Tesla’s Optimus robot was one of the most talked-about features when the Tesla Diner opened on Santa Monica Boulevard in Hollywood on July 21, 2025. Dubbed “Poptimus” by Tesla fans, the Gen 2 robot stood upstairs at the retro-futuristic, drive-in theater and Tesla Supercharging station, scooping popcorn into bags and handing them to guests with a wave.

The diner itself had been years in the making. Elon Musk first floated the idea in 2018 with a tweet about building an “old-school drive-in, roller skates & rock restaurant” at a Hollywood Supercharger. What eventually opened was a unique two-story neon-lit space, with 80 EV charging stalls, and Optimus serving as a live demonstration of where Tesla’s ambitions were headed.


But Optimus did not stay long, and was gone by December 2025.

Now, the robot is set to return with a more demanding job. Musk has ambitions for Optimus to take on a food runner role in 2026, delivering meals directly to cars at the Supercharger stalls. While the latest Gen 3 Optimus is likely to initially take on its previous popcorn-serving role, it wouldn’t be out of the question for Optimus to see a quick promotion. With improved  hand dexterity that features 50 total actuators and 22 degrees of freedom per hand, and significantly more powerful processing through Tesla’s latest AI5 chip that includes Grok-powered voice interaction, Musk described Optimus at the Abundance Summit on March 12, 2026, as “by far the most advanced robot in the world, Nothing’s even close.”

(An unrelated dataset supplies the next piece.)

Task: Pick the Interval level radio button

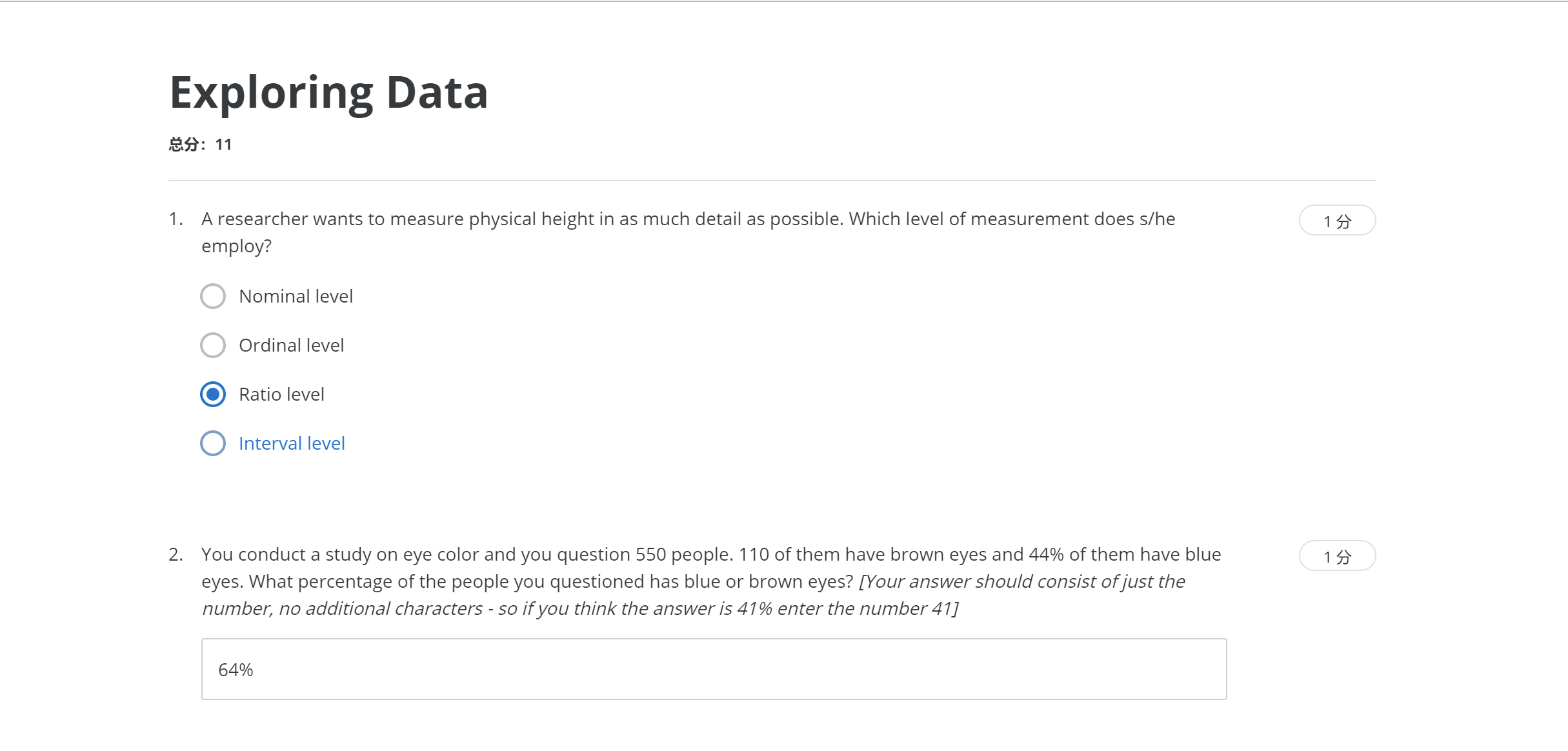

That confidence is backed by a major manufacturing shift. At the Q4 2025 earnings call in January, Musk announced Tesla would discontinue the Model S and Model X and convert those Fremont production lines to build Optimus. “It’s time to basically bring the Model S and X programs to an end,” he said, calling for a pivot that reflects where the Tesla’s future lies.